Dengan tokenisasi saham, semua ini bisa berubah drastis. Smart contract dapat diprogram untuk secara otomatis mendistribusikan dividen kepada pemegang token pada tanggal yang ditentukan. Bayangkan sebuah skenario di mana perusahaan mengumumkan pembagian dividen. Informasi ini dimasukkan ke dalam smart contract yang terhubung dengan token saham. Ketika tanggal pembayaran tiba, smart contract secara otomatis memverifikasi siapa saja yang memegang token pada saat itu dan langsung mendistribusikan dividen dalam bentuk mata uang kripto (seperti stablecoin yang nilainya dipatok dengan mata uang fiat) atau bahkan dalam bentuk token lain, langsung ke dompet digital investor.
“The future of finance is on the blockchain.” – Daniel Loeb
Efisiensi adalah keuntungan utama yang ditawarkan. Proses otomatisasi melalui smart contract menghilangkan banyak langkah manual yang memakan waktu dan biaya. Ini berarti perusahaan dapat menghemat sumber daya administratif, dan investor dapat menerima dividen mereka lebih cepat, seringkali dalam hitungan menit atau jam, bukan berhari-hari atau berminggu-minggu. Bagi investor ritel, ini berarti likuiditas yang lebih cepat dan kemampuan untuk segera menginvestasikan kembali dividen yang diterima.
Transparansi juga menjadi faktor kunci. Blockchain bersifat immutable (tidak dapat diubah) dan transparan. Setiap transaksi, termasuk distribusi dividen, dicatat di blockchain dan dapat diaudit oleh siapa saja. Ini mengurangi potensi kecurangan atau manipulasi. Investor dapat memverifikasi secara independen bahwa dividen telah dibagikan sesuai dengan ketentuan yang disepakati. Hal ini membangun kepercayaan yang lebih besar antara perusahaan dan investor.

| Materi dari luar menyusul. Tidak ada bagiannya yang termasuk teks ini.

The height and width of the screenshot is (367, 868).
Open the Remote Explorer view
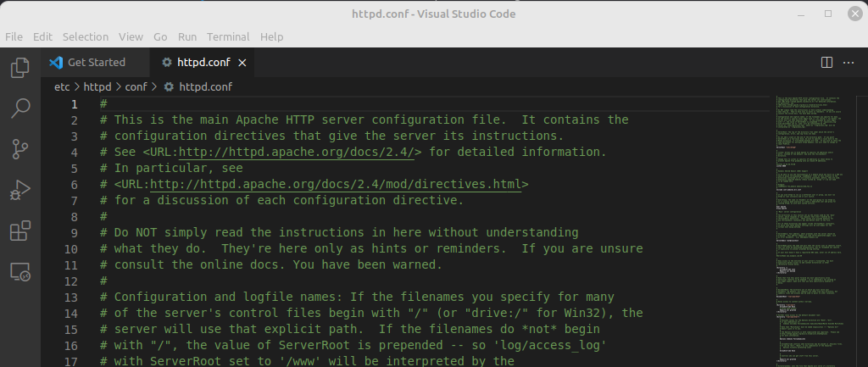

Selain itu, tokenisasi saham dapat meningkatkan inklusivitas. Investor di seluruh dunia dapat berpartisipasi dalam pasar saham yang sebelumnya sulit diakses karena hambatan geografis, regulasi yang rumit, atau persyaratan modal minimum yang tinggi. Pembagian dividen yang otomatis dan efisien melalui smart contract semakin mempermudah investor global untuk menerima imbal hasil investasi mereka tanpa perlu melalui perbankan lintas negara yang kompleks. Hal ini membuka peluang investasi bagi segmen pasar yang lebih luas, mendorong demokratisasi kepemilikan saham.
Bagaimana dengan aspek regulasi? Ini adalah area yang masih berkembang pesat. Di Indonesia, Otoritas Jasa Keuangan (OJK) melalui Peraturan OJK Nomor 11 Tahun 2024 tentang Perdagangan Karbon, dan juga terus mengkaji serta mengembangkan kerangka regulasi untuk aset kripto dan teknologi blockchain. Meskipun belum ada peraturan spesifik yang secara rinci mengatur pembagian dividen dalam tokenisasi saham, prinsip-prinsip hukum yang ada terkait sekuritas dan transfer dana akan tetap berlaku. Token yang mewakili saham tetap dianggap sebagai sekuritas, dan penerbitannya harus mematuhi undang-undang sekuritas yang berlaku.
OJK, bersama dengan regulator lainnya di seluruh dunia, terus berupaya menciptakan lingkungan yang kondusif namun tetap menjaga keamanan investor. Mereka memperhatikan perkembangan inovasi seperti tokenisasi saham dan dampaknya terhadap pasar modal. Dalam beberapa tahun ke depan, kita mungkin akan melihat pedoman yang lebih jelas mengenai bagaimana dividen dapat didistribusikan secara digital, memastikan kepatuhan terhadap peraturan Anti-Money Laundering (AML) dan Know Your Customer (KYC).
Beberapa negara telah mengambil langkah proaktif. Singapura, misalnya, melalui Monetary Authority of Singapore (MAS), telah menjadi pusat inovasi fintech yang dinamis. MAS telah meluncurkan berbagai inisiatif, termasuk Project Guardian, yang mengeksplorasi aplikasi blockchain dan tokenisasi aset untuk keuangan terdesentralisasi (DeFi), termasuk potensi untuk pembagian dividen yang lebih efisien.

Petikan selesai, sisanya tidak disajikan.